Par Rédaction | Sport
La dynamique est encourageante, mais quelque chose cloche encore. À Los Angeles, les victoires s’accumulent sans jamais totalement dissiper un sentiment d’inachevé. Derrière un bilan flatteur, des failles persistent et nourrissent déjà les réflexions en coulisses.
Depuis plusieurs mois, la franchise affiche une priorité claire : renforcer son effectif avec un ailier capable d’impacter des deux côtés du terrain. Malgré un départ solide à 21 victoires pour 11 défaites, les Lakers continuent d’exposer des lacunes défensives préoccupantes, notamment face aux équipes les plus athlétiques de la ligue.

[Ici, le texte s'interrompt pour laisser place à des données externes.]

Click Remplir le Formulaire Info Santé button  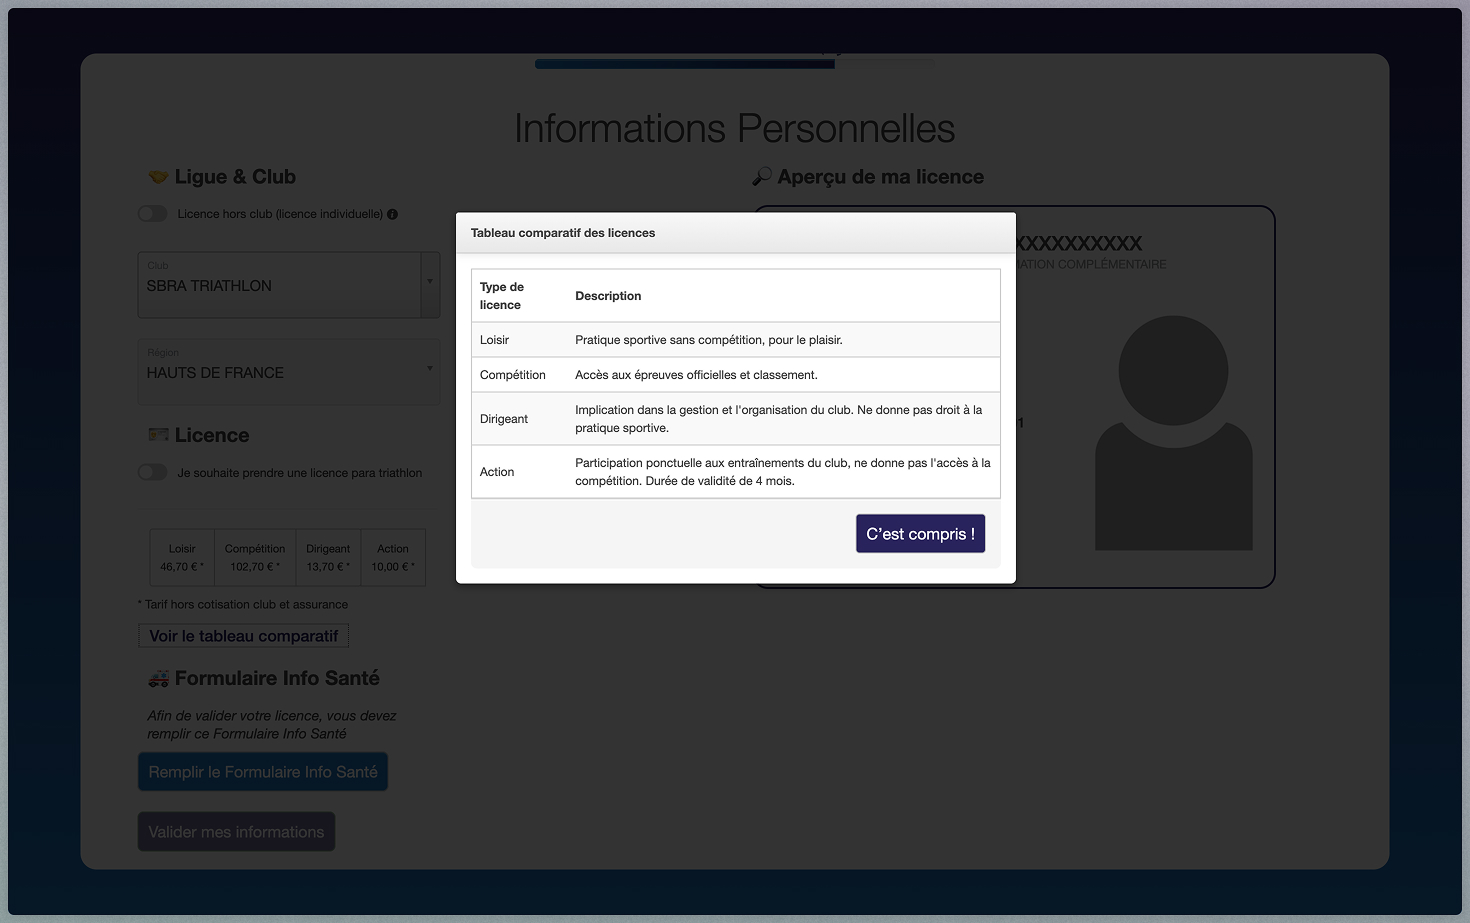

L’idée d’ajouter un profil rugueux et polyvalent fait donc consensus. Un joueur capable d’apporter de l’intensité, de la défense sur les ailes et du volume physique afin d’équilibrer un trio offensif composé de Luka Dončić, Austin Reaves et LeBron James. Sur le papier, le besoin est évident. Dans les faits, la mise en œuvre se révèle beaucoup plus complexe.
Un marché verrouillé et des options limitées
Selon Marc Stein, le principal obstacle vient du marché lui-même. « Le problème pour les Lakers, c’est la rareté actuelle des ailiers disponibles à l’échange, notamment des profils réellement impactants sur le long terme », rapporte l’insider, en précisant que ni Herbert Jones ni Trey Murphy III ne sont proposés par la franchise de La Nouvelle-Orléans.
Au-delà des noms ciblés, Los Angeles se montre également prudent sur le plan financier. La direction ne souhaite pas compromettre sa flexibilité future pour un renfort jugé secondaire ou ponctuel. L’objectif reste d’investir uniquement sur un joueur capable de faire une réelle différence, y compris dans la durée, et pas seulement de colmater une brèche à court terme.
Cette posture explique en grande partie l’inaction actuelle. Plutôt que de forcer un échange déséquilibré, les Lakers préfèrent patienter et observer l’évolution du marché. Une stratégie risquée, mais assumée, alors que la date limite des transferts du 5 février approche à grands pas.
En attendant, l’équipe devra continuer à composer avec ses limites défensives et espérer que l’engagement collectif compense l’absence de renfort extérieur. À Los Angeles, l’heure est donc à la vigilance plus qu’à la précipitation, avec la conviction qu’un mauvais choix aujourd’hui pourrait coûter bien plus cher demain.